L'activité d'intermédiation n'est pas incompatible avec l'exercice de la profession d'avocat à partir du moment que la part de cette activité correspondant à la mise en relation ou intermédiation entre le sportif et un tiers, le club par exemple, n'est pas exercée de manière principale.

Les obligations pour l’avocat agent sportif sont les mêmes que les agents sportifs. En cas d’abus, il s’expose à des sanctions en application de ces règles.

Une récente affaire (Cour Appel de Versailles, 26 janvier 2018, n° 16/00.669) a mis en lumière les difficultés pouvant résulter de cette activité et illustre bien le fait que l'avocat mandataire sportif demeure soumis aux obligations déontologiques des avocats.

Pour exemple : en 2011, un joueur international de football sous contrat avec le Sporting club du Portugal, avait signé une convention de mandat sportif avec un avocat inscrit au barreau  de Paris, aux termes de laquelle ce dernier recevait notamment mandat de le conseiller, le représenter et l’assister dans le cadre de l’étude, la rédaction et la négociation de tous ses contrats en qualité de sportif professionnel, dans le monde entier. Les honoraires de l'avocat mandataire sportif  étaient bien entendu fixés conformément à l’article L 222-7 du code du sport.

Les effets de cette convention ont pris fin le 31 août 2012.

Une première contestation a eu lieu à propos du paiement d'honoraires réclamés par l'avocat au terme de ce contrat qui a conclu sur l'incompétence des tribunaux français au profit de la juridiction portugaise.

Un autre litige est survenu du fait de l'utilisation par l'avocat mandataire sportif, de l'image et du nom du joueur sur son site internet à des fins publicitaires.

En conséquence, le joueur a mis en demeure son ancien avocat mandataire sportif, en 2013, de cesser de se présenter ainsi et de mettre un terme immédiat à "toute démarche menée en faisant frauduleusement usage de cette qualité".

Par voie d'huissier en date du 6 septembre 2013 il l'a sommé d'avoir à supprimer immédiatement et définitivement, de son site internet toute image le représentant et toute référence directe ou indirecte à sa personne.

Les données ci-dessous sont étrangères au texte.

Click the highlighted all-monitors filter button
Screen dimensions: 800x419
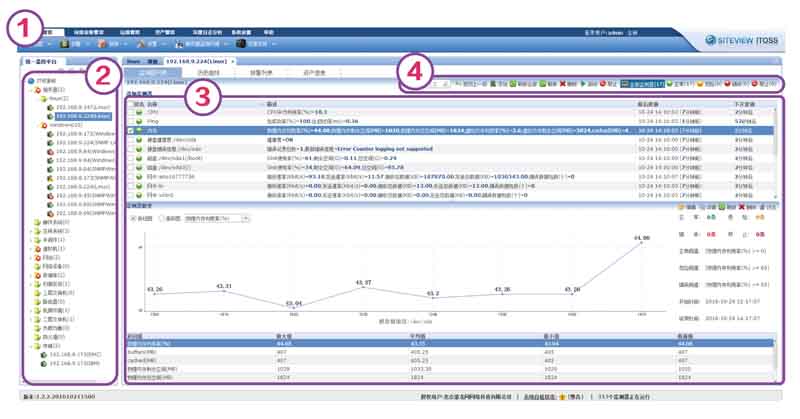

Le joueur a par la suite assigné son ancien avocat mandataire sportif devant le tribunal de grande instance de Versailles en réparation de ses préjudices moral et patrimonial du fait des atteintes portées à son droit à l'image et à son nom.

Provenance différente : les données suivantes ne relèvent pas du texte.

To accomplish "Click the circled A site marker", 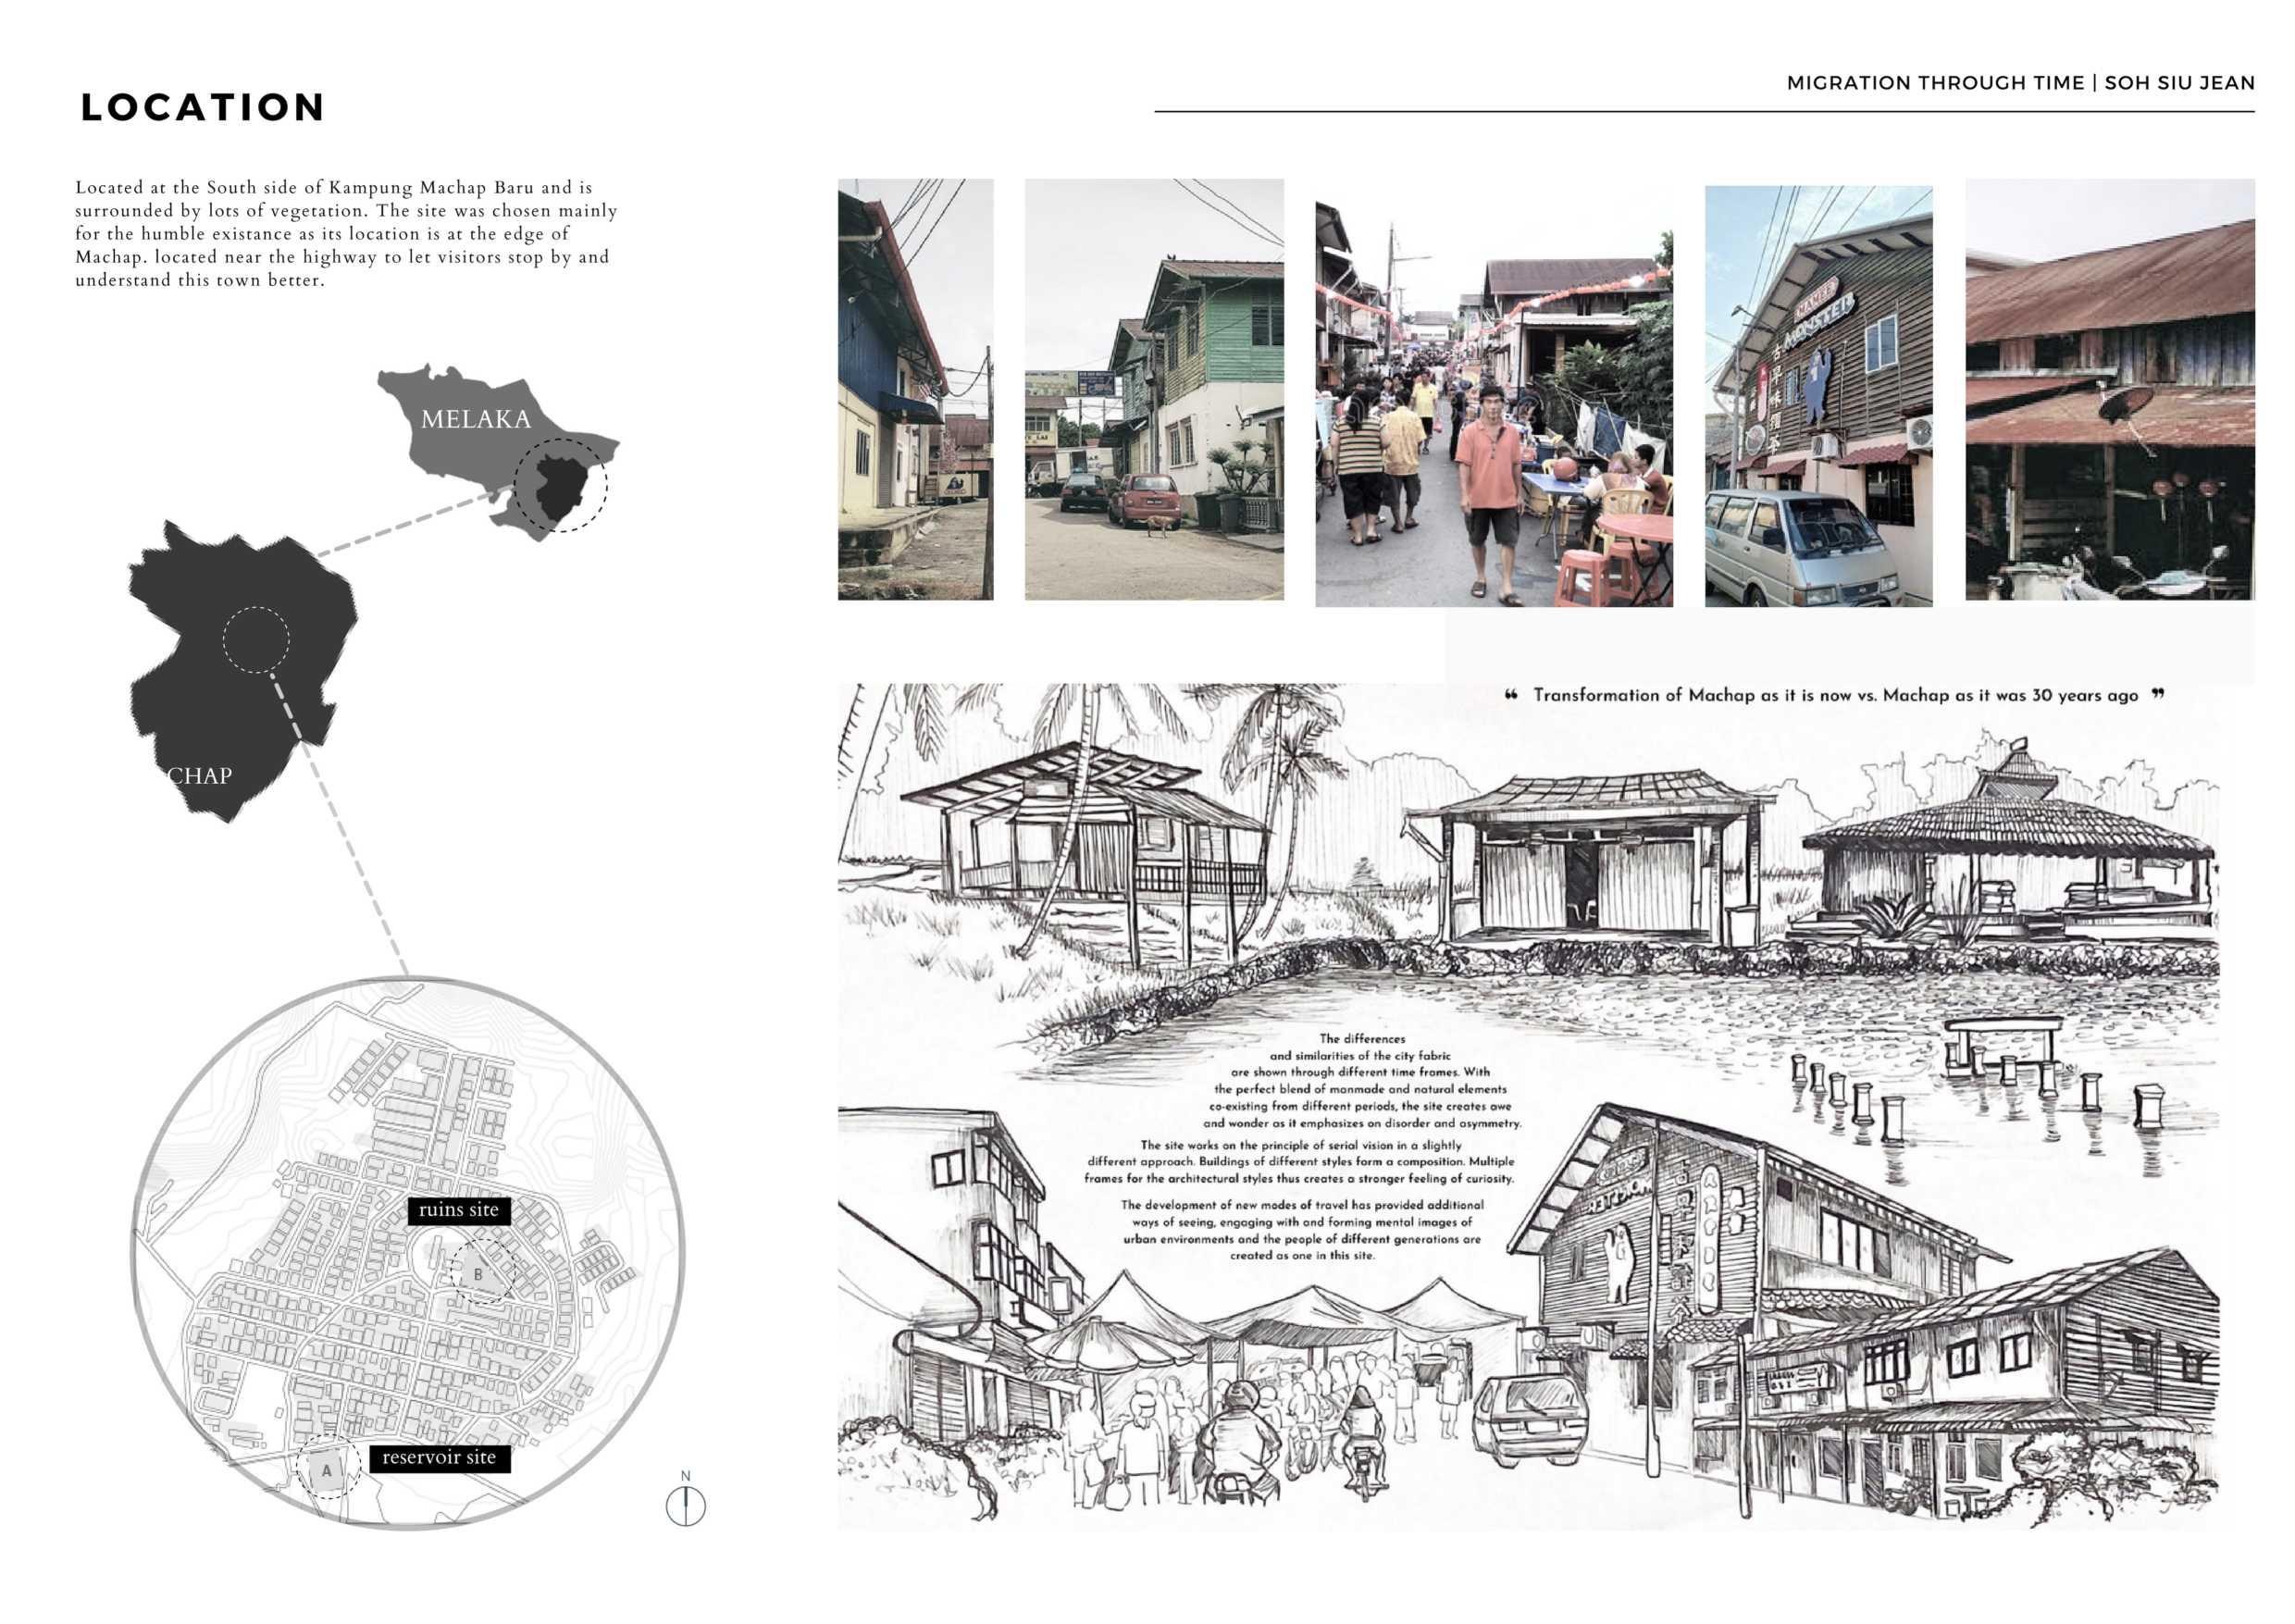I will click(328, 1467).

Le jugement a été rendu le 26 janvier 2016, le TGI a condamné l'avocat à verser au joueur la somme de 10.000 euros en réparation du préjudice moral subi du fait de l'atteinte au droit l'image, ainsi que la somme de 10.000 euros en réparation du préjudice moral subi du fait de l'atteinte au droit au nom et enfin la somme de 5.000 euros en application de l'article 700 du code de procédure civile, L'avocat mandataire sportif a interjeté appel de ce jugement.

La Cour d'appel de Versailles, a confirmé, par arrêt du 26 janvier 2018, le jugement pour au principal motif que l'utilisation de l'image et du nom du joueur par l'avocat mandataire sportif à des fins personnelles "n'ont pas été autorisées expressément" et que "cette exploitation a été constatée par le joueur alors que le mandat donné à l'avocat avait pris fin et qu'un litige sérieux les opposait en ce qui concerne les honoraires facturés par ce dernier".

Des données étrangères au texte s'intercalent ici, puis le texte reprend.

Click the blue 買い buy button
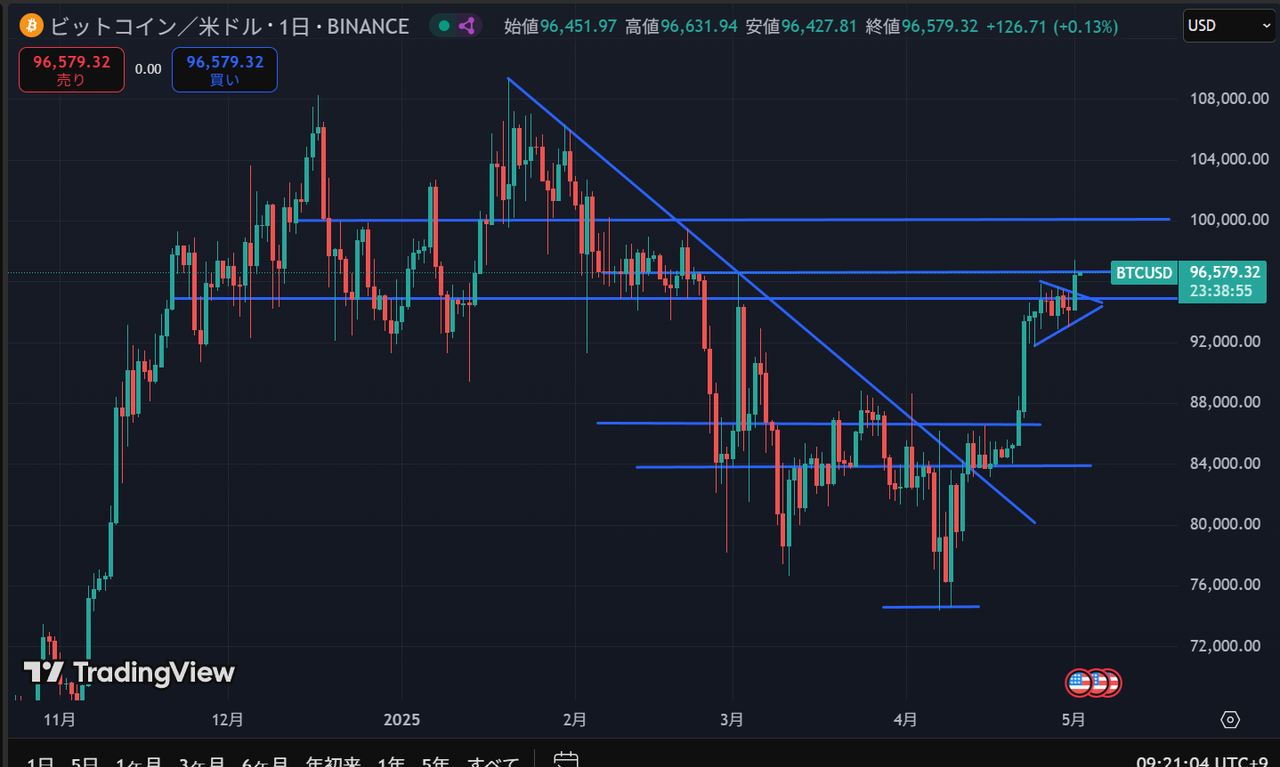The width and height of the screenshot is (1280, 767). point(224,70)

De plus, la Cour a ajouté que l'insertion sur le site internet de l'avocat mandataire sportif de liens hypertexte permettant la reproduction, la diffusion et l'exploitation de l'image et du nom du joueur sans son autorisation "a porté atteinte, tant au droit dont ce dernier dispose sur son image qu'à son droit au nom".

Concernant la réparation des préjudices moraux du joueur, la Cour a estimé qu'elle a été exactement évaluée par le tribunal "à deux sommes de 10.000 euros ".

L'avocat a été condamné à verser au joueur une somme de 5.000 € au titre de l'article 700 du Code de procédure civile.

Le constat est clair,  les juridictions ne badinent pas avec le respect des règles du mandat sportif.